(SOURCE PASSAGE)
━━━
Implant Information - multiple appointments are needed. Dentist will provide treatment plan.
Cost is based on a single implant.
Despite improvements in dental care, millions of Americans suffer tooth loss -- mostly due to tooth decay, periodontal disease, or injury. For many years, the only treatment options available for people with missing teeth were bridges and dentures. But, today, dental implants are available.
What Are Dental Implants?
Dental implants are replacement tooth roots. Implants provide a strong foundation for fixed (permanent) or removable replacement teeth that are made to match your natural teeth. Most dental implants are made of titanium, which allows them to integrate with bone without being recognized as a foreign object in our body. Over time, technology and science have progressed to greatly improve the outcomes of dental implant placement. Today, the success rate for dental implants is close to 98%.
What Are the Advantages of Dental Implants?
o Improved appearance.
o Improved speech.
o Improved comfort.
o Easier eating.
o Improved self-esteem.
o Improved oral health.
━━━
(GIVEN INFORMATION)
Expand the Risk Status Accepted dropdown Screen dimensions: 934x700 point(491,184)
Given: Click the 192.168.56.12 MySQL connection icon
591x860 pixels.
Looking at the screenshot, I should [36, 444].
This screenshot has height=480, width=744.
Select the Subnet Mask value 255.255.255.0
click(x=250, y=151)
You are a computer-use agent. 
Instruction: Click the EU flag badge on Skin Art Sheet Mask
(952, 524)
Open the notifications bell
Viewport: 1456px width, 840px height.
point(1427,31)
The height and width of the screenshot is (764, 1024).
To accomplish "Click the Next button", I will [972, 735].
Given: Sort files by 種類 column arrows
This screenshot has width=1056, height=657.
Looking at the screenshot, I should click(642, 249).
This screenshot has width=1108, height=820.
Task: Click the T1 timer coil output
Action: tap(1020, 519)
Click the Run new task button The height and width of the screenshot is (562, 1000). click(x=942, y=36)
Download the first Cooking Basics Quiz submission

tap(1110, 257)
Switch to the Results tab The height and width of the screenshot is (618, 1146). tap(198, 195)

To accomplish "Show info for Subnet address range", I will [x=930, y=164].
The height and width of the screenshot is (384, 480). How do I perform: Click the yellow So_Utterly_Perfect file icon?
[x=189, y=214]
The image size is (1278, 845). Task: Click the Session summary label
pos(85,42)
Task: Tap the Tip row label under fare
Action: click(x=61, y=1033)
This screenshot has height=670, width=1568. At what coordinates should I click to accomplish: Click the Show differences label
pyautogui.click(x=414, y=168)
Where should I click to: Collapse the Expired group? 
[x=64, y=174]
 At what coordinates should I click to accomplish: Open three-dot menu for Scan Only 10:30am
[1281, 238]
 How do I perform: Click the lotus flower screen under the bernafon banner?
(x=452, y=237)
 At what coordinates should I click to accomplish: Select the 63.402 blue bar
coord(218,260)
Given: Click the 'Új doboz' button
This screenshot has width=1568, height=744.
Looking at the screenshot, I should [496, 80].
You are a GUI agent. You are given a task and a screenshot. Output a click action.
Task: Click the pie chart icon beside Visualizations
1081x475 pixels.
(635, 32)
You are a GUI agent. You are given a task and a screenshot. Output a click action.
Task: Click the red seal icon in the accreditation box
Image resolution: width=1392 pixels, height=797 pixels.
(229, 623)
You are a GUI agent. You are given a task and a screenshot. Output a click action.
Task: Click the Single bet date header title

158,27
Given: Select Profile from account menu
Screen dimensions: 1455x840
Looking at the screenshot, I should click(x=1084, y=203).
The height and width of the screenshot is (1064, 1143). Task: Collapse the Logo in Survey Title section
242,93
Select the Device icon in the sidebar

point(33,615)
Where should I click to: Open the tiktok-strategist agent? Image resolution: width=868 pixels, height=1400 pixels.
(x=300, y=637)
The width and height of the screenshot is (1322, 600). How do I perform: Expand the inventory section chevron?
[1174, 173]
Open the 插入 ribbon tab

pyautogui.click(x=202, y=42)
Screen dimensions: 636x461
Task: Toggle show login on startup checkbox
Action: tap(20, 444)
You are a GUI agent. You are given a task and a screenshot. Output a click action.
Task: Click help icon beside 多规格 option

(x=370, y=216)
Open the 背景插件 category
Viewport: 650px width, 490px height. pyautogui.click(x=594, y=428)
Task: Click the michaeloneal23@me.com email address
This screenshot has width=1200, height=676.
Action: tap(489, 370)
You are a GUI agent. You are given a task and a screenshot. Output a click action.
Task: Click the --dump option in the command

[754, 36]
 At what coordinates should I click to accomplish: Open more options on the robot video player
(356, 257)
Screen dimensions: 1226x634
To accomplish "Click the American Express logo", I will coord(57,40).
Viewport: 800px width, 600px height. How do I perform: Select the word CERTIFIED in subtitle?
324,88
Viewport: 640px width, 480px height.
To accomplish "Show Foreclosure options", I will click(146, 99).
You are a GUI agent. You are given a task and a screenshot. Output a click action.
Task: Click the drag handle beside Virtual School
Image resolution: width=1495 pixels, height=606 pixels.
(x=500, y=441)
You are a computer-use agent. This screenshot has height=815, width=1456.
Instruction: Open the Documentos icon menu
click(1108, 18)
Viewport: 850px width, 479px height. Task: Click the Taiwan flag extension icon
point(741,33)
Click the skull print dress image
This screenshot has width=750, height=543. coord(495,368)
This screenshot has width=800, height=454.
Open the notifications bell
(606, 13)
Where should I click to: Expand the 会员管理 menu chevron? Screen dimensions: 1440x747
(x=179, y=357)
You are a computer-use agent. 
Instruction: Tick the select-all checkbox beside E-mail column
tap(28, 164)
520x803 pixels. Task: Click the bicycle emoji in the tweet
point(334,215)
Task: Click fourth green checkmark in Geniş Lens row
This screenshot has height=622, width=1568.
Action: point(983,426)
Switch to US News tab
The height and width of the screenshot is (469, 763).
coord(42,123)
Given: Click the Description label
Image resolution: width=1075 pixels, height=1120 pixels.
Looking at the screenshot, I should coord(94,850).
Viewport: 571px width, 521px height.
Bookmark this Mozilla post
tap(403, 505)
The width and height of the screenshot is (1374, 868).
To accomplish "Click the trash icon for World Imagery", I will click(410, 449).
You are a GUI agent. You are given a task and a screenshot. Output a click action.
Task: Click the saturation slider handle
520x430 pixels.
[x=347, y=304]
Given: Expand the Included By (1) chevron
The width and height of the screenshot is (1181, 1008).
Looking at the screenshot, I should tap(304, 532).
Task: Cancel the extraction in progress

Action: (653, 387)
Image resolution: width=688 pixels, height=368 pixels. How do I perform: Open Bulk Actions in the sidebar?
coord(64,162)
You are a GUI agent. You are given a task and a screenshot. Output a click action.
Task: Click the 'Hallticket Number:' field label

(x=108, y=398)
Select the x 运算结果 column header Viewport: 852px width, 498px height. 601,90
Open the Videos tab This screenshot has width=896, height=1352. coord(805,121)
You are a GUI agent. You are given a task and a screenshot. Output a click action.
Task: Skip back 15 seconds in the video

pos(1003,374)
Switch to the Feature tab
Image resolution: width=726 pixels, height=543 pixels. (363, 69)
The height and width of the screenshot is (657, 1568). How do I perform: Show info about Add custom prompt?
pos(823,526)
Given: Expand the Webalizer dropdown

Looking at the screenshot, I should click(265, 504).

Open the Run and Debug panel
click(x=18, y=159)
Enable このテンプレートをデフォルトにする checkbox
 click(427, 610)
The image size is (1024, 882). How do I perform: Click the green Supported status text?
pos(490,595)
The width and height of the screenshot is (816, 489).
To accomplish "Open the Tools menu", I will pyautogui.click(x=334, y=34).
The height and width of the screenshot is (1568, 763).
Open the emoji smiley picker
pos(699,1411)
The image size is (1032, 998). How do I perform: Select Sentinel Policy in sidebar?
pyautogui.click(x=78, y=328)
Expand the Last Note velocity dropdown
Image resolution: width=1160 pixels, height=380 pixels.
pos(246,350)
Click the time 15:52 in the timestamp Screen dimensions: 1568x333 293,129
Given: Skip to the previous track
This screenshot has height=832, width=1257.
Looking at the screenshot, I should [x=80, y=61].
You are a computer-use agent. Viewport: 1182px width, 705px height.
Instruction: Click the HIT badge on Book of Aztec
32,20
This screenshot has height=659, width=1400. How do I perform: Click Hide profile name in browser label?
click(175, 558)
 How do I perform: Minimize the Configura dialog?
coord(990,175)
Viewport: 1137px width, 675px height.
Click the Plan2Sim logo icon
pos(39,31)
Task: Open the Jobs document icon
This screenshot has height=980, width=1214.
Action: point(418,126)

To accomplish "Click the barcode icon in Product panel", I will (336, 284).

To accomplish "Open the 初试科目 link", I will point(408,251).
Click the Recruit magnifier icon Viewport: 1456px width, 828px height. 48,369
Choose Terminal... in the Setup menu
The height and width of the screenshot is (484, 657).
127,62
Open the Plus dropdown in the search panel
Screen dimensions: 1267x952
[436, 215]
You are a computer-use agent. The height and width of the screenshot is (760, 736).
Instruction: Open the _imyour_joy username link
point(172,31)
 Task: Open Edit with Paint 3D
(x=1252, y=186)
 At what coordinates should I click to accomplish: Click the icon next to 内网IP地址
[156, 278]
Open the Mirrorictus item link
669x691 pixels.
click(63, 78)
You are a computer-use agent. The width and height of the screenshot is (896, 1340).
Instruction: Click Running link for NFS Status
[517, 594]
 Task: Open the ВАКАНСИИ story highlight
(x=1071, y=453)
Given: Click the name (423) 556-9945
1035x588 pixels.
━━━
(WHAT YOU WILL DO) According to the dental implant passage, what material are most dental implants made of? Please answer in a few words.

(FINAL ANSWER) Titanium.